Housekeeping Hive and Delta tables
You can perform very granular level housekeeping on your target tables as per your data retention policy across various data layers (staging or bronze layer, silver or transformed layer or gold or data marts) within the data lake using this module.
Guzzle Support below datastores for Housekeeping.
- Hive
- Delta
Guzzle provider below functionality and properties for Housekeeping
Property | Description | Default Value | Required |
---|---|---|---|
Datastore | You can choose any of the available datastore from drop-down (as appropriate). If the connection is not available in drop-down then you can create new data store | None | Yes |
Table | Specify the table which needs to be housekept. The table name can be fully qualified with the database name. If the database name is not specified then it is taken from the Datastore definition | None | Yes |
Housekeeping Column | Specify column name to be used for housekeeping the table. This has to be the partition column of the table of the data type Date or timestamp | None | Yes |
Operation | Specify the operation you want to perform on the table for housekeeping. Guzzle has two types of operations. 1. Delete and 2. Move | Delete | Yes |
Secondary Table Name | Specify secondary table to move housekeep data in that source (only applicable while operation is Move) | None | Yes |
Reference Point | Specify any of the available options in the drop-down list - Current Time, Max Value, Value as a reference point for applying the housekeeping rules. If selected Current Time, it will housekeep treating current system timestamp as a reference point to apply the housekeeping rules defined under Retention Strategies. If selected Max Value, it will calculate the maximum value for the Housekeeping Column specified in above section as reference point. If selected Value, you can specify custom value or pass value through a runtime parameter as reference point for housekeeping. | Current Time | Yes |
#
Retention StrategiesSpecify the retention strategies rules for housekeeping to retain rule data.
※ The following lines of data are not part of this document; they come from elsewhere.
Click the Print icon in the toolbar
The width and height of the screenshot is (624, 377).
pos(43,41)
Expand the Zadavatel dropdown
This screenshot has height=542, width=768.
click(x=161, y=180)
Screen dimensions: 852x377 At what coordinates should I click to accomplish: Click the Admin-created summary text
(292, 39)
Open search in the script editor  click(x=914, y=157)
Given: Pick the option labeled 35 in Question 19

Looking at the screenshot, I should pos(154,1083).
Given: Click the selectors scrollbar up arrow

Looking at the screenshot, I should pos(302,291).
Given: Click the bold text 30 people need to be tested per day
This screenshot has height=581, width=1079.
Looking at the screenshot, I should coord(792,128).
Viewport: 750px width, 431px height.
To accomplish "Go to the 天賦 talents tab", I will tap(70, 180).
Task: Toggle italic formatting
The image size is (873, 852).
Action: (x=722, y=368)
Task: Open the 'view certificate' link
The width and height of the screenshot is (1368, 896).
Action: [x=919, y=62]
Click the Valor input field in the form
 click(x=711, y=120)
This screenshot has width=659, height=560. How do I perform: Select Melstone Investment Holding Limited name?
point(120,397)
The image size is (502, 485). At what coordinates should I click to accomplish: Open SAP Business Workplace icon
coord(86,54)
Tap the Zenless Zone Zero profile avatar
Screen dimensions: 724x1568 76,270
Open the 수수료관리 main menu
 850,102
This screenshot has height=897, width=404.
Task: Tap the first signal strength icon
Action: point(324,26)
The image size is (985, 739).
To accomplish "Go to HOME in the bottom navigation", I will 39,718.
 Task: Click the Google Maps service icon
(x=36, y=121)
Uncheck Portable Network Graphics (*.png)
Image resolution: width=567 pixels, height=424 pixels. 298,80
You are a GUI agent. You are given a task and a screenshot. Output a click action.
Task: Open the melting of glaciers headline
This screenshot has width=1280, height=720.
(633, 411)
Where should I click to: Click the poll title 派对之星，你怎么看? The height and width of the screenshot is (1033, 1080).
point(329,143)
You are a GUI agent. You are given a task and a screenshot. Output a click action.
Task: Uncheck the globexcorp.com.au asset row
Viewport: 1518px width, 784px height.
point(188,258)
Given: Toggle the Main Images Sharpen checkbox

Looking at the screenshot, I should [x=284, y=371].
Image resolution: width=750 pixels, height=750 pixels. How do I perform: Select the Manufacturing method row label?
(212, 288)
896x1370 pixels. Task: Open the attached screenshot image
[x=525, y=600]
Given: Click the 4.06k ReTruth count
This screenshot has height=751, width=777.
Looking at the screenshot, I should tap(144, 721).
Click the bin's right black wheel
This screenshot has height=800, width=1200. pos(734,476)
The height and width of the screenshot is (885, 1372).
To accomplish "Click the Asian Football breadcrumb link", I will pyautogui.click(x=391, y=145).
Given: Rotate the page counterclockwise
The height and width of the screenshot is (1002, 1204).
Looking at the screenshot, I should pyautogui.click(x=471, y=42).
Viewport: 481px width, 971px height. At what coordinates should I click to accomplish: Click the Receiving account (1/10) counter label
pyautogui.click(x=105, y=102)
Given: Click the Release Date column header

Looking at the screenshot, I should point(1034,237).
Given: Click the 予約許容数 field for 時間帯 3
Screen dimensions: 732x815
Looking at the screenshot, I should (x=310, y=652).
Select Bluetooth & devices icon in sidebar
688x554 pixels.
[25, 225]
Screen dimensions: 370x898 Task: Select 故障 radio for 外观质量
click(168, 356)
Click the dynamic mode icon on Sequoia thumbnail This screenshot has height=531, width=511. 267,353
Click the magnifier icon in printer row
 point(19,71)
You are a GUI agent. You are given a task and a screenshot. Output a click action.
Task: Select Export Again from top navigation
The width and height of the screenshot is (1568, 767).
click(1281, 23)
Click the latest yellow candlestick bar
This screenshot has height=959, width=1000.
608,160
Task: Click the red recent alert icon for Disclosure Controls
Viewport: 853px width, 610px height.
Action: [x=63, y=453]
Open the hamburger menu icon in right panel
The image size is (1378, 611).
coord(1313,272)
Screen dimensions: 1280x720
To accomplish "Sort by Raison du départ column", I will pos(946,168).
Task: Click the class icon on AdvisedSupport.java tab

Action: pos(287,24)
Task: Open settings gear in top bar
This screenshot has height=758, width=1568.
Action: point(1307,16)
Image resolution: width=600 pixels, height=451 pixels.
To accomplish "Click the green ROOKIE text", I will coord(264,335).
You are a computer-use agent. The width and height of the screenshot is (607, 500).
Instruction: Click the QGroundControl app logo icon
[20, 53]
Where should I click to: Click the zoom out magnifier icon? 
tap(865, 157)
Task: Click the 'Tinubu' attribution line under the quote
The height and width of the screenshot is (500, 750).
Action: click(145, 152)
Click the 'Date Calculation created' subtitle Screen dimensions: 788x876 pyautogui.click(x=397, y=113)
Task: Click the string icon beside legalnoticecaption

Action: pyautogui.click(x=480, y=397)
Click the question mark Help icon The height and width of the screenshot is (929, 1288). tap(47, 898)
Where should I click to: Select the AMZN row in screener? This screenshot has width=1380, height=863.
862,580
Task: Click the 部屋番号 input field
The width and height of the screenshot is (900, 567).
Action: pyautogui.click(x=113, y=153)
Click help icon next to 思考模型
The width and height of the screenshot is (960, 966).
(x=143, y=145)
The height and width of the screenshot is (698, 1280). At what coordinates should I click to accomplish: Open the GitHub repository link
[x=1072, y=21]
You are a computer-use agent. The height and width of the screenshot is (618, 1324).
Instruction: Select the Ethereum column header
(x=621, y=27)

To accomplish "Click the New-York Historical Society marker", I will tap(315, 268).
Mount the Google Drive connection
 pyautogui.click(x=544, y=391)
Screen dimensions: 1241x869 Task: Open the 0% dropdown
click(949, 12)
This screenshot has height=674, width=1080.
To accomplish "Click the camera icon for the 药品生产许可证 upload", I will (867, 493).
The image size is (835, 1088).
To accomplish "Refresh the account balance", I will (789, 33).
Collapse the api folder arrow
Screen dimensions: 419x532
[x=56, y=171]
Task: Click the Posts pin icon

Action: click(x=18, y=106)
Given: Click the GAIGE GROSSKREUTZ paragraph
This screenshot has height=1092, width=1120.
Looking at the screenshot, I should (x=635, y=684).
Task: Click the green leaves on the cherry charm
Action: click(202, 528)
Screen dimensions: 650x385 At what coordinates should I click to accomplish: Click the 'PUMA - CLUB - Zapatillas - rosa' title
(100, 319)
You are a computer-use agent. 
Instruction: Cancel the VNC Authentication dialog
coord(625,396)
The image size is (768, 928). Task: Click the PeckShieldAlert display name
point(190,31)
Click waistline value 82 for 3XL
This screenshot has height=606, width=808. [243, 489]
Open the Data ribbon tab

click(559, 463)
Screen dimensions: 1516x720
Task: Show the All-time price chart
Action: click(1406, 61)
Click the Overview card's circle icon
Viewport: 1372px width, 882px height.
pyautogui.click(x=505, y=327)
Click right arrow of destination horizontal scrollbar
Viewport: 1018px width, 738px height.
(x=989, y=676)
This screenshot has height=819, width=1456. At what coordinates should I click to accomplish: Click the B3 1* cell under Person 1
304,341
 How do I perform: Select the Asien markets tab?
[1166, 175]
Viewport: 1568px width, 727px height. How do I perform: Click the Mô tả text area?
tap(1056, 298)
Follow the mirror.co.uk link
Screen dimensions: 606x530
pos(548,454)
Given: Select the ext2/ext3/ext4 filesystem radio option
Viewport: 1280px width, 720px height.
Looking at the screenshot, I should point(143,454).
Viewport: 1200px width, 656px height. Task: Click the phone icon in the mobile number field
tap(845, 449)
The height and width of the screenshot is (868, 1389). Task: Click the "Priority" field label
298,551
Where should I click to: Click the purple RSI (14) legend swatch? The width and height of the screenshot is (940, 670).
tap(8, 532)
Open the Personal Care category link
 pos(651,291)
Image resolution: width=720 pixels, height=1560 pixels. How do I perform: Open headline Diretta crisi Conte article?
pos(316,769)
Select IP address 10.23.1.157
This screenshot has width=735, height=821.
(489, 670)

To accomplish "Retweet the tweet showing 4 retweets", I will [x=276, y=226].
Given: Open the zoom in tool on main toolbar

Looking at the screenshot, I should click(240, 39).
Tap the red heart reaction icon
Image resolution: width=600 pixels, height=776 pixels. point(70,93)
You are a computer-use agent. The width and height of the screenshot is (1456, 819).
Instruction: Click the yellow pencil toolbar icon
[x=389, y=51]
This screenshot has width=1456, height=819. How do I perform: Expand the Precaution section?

Guzzle provide below Retention rule to retain your data
Property | Description | Default Value | Required |
---|---|---|---|
Partitions | Specify the partition columns to get housekeep data based on partition. | None | No |
Retention Strategy | Specify days, weeks, months, quarters, years to retain data based on that rules. | None | Yes |
Day Of Week | Specify on which days data you want to retain | Monday | No |
Strict Retentions Period End | When we mark strick_retention_period true then it will only retain the record if it is the last date record. If it is false then it will try to retain the previous date record, and it will find the previous date record until it finds data. | False | No |
Strict Retentions Grain | Users can provide a partition column list for when user want to retain data, like if I have provided two partition systems and location then it will retain last date data for each system and location but if I provide only the system then it will retain data for only the last date of the system it will not retain for all locations. | None | No |